On November 7, 2017, our Board of Directors declared a quarterly cash dividend in the amount of $0.27 on each share of common stock outstanding. The dividend will be paid on December 15, 2017 to shareholders of record at the close of business on December 1, 2017.

On May 3, 2016, our Board authorized the repurchase of up to $150.0 million of our common shares (“2016 Repurchase Authorization”). The 2016 Repurchase Authorization supersedes all the previous repurchase authorizations. Shares purchased are being held as treasury shares in accordance with the provisions of the Bermuda Companies Act 1981. As of September 30, 2017, availability under the 2016 Repurchase Authorization for future repurchases of our common shares was $93.7 million.

Refer to Part II, Item 7 – “Management’s Discussion and Analysis of Financial Condition and Results of Operations – Liquidity and Capital Resources” in Argo Group’s Annual Report on Form 10-K for the year ended December 31, 2016 that Argo Group filed with the SEC on February 24, 2017 for further discussion on Argo Group’s liquidity.

Recent Accounting Standards and Critical Accounting Estimates

New Accounting Standards

The discussion of the adoption and pending adoption of recently issued accounting policies is included in Note 2, “Recently Issued Accounting Standards,” in the Notes to the Consolidated Financial Statements, included in Part I, Item 1 - “Consolidated Financial Statements (unaudited).”

Critical Accounting Estimates

Refer to “Critical Accounting Estimates” in the Company’s Annual Report on Form 10-K for the year ended December 31, 2016 that we filed with the SEC on February 24, 2017 for information on accounting policies that we consider critical in preparing our consolidated financial statements. These policies include significant estimates made by management using information available at the time the estimates were made. However, these estimates could change materially if different information or assumptions were used.

 

Item 3. Quantitative and Qualitative Disclosures about Market Risk

We believe that we are principally exposed to four types of market risk: interest rate risk, credit risk, equity price risk and foreign currency risk.

Interest Rate Risk

Our primary market risk exposure is the exposure of our fixed maturity investment portfolio to interest rate risk and the changes in interest rates. Fluctuations in interest rates have a direct impact on the fair valuation of these securities. As interest rates rise, the fair value of our fixed maturity portfolio falls, and the converse is also true. We manage interest rate risk through an active portfolio management strategy that involves the selection of investments with appropriate characteristics, such as duration, yield, currency and liquidity that are tailored to the anticipated cash outflow characteristics of our liabilities. A significant portion of our investment portfolio matures each year, allowing for reinvestment at current market rates. The model duration of the assets comprising our fixed maturity investment portfolio was 2.52 years and 2.58 years at September 30, 2017 and December 31, 2016, respectively.

Credit Risk

We have exposure to credit risk on losses recoverable from reinsurers and receivables from insureds. Our controls to mitigate this risk include limiting our exposure to any one counterparty, evaluating the financial strength of our reinsurers, generally requiring minimum credit ratings and in certain cases receiving collateral from our reinsurers and insureds.
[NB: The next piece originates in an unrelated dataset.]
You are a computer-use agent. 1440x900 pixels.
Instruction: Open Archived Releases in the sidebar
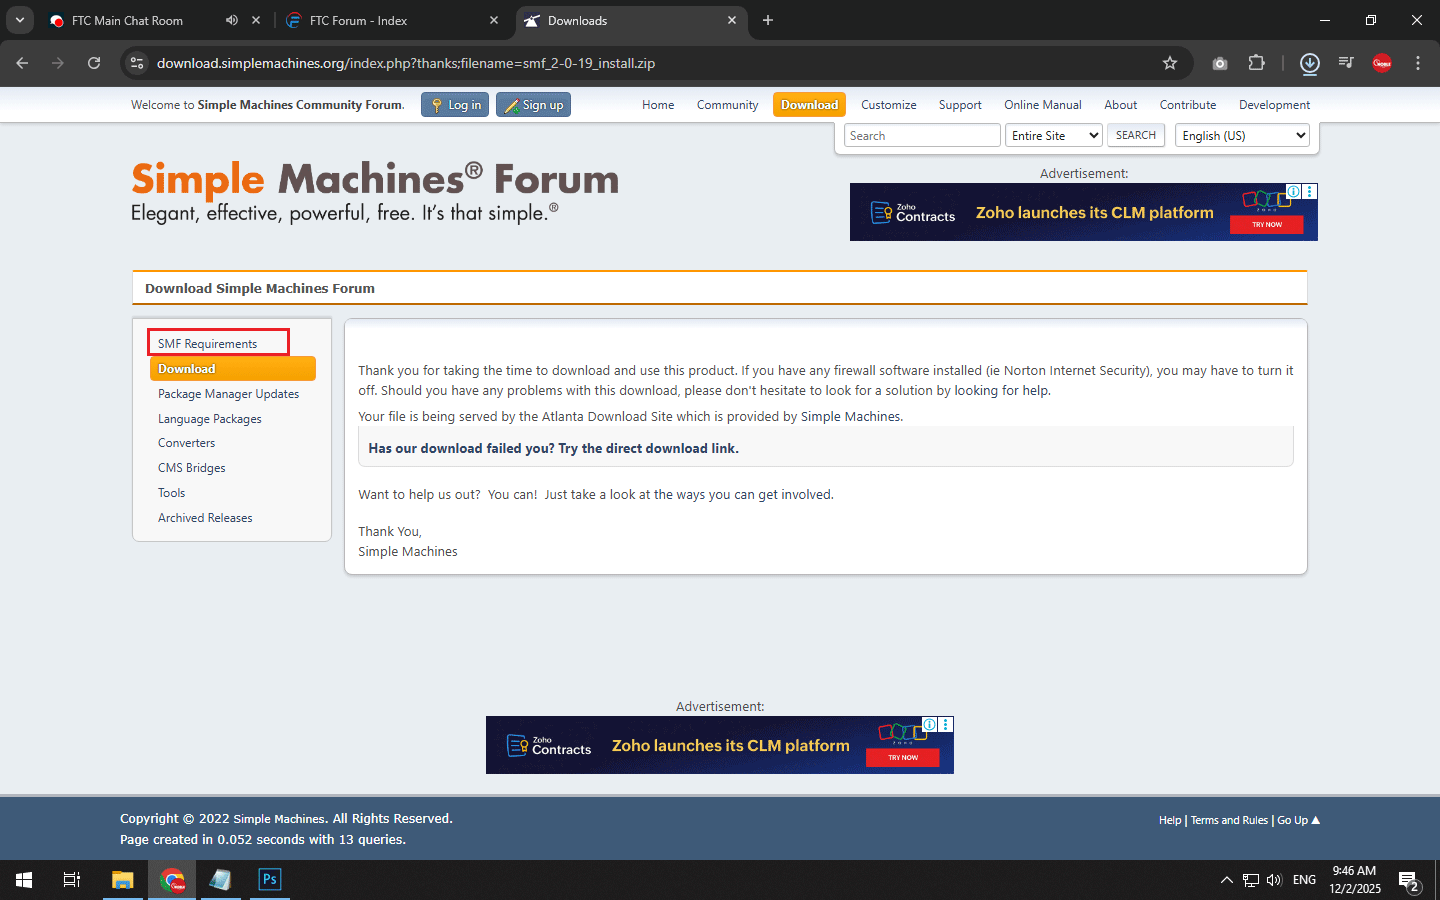[x=205, y=518]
We also have exposure to credit risk in our investment holdings. Our risk management strategy and investment policy attempts to mitigate this risk by primarily investing in debt instruments of high credit quality issuers, limiting credit concentration, monitoring the credit quality of issuers and counterparties and diversifying issuers. The weighted average rating of our fixed maturity investments was A+ with 88.4% and 87.1% rated investment grade or better (BBB- or higher) at September 30, 2017 and December 31, 2016, respectively.

Our portfolio also includes alternative investments with a carrying value at September 30, 2017 and December 31, 2016 of $562.6 million and $539.0 million (11.7% and 12.5% of total invested assets) respectively. We may invest in both long and short equities, corporate debt securities, currencies, real estate, commodities and derivatives. We attempt to mitigate our risk by selecting managers with extensive experience, proven track records and robust controls and processes. We also mitigate our risk by diversifying through multiple managers and different types of assets and asset classes.

53


 

Equity Price Risk

We hold a diversified portfolio of equity securities with a fair value of $480.5 million and $447.4 million (10.0% and 10.3% of total invested assets) at September 30, 2017 and December 31, 2016, respectively. Our equity securities are exposed to equity price risk which is defined as the potential for loss in fair value due to a decline in equity prices. We believe the diversification of our equity securities among various industries, market segments and issuers mitigates our exposure to equity price risk.  

Foreign Currency Risk

We have exposure to foreign currency risk in our insurance contracts, invested assets and to a lesser extent, a portion of our debt. We attempt to manage our foreign currency risk by seeking to match our liabilities under insurance and reinsurance contracts that are payable in currencies other than the U.S. Dollar with cash and investments that are denominated in such currencies. We also use foreign exchange forward contracts to mitigate this risk. We recognized $0.1 million and $12.0 million in losses from movements in foreign currency rates for the three and nine months ended September 30, 2017, respectively. We recognized $3.3 million and $19.3 million in losses from movements in foreign currency rates for the three and nine months ended September 30, 2016, respectively. We recognized $4.8 million and $10.4 million in losses on our foreign currency forward contacts for the three and nine months ended September 30, 2017, respectively. We recognized $0.3 million in gains and $11.5 million in losses on our foreign currency forward contacts for the three and nine months ended September 30, 2016, respectively.

 

 

Item 4. Controls and Procedures

Argo Group, under the supervision and with the participation of its management, including the Chief Executive Officer and the Chief Financial Officer, evaluated the effectiveness of the design and operation of our “disclosure controls and procedures” (as defined in Rules 13a-15(e) and 15d-15(e) under the Securities Exchange Act of 1934, as amended (“Exchange Act”)) as of the end of the period covered by this report.  In designing and evaluating these disclosure controls and procedures, Argo Group and its management recognize that any controls and procedures, no matter how well designed and operated, can provide only reasonable assurance of achieving the desired control objectives, and management necessarily was required to apply its judgment in evaluating and implementing possible controls and procedures.  Based upon that evaluation, the Chief Executive Officer and Chief Financial Officer concluded that the disclosure controls and procedures were effective at the reasonable assurance level to ensure that information required to be disclosed by Argo Group in the reports filed or submitted under the Exchange Act are recorded, processed, summarized and reported within the time periods specified in the SEC’s rules and forms.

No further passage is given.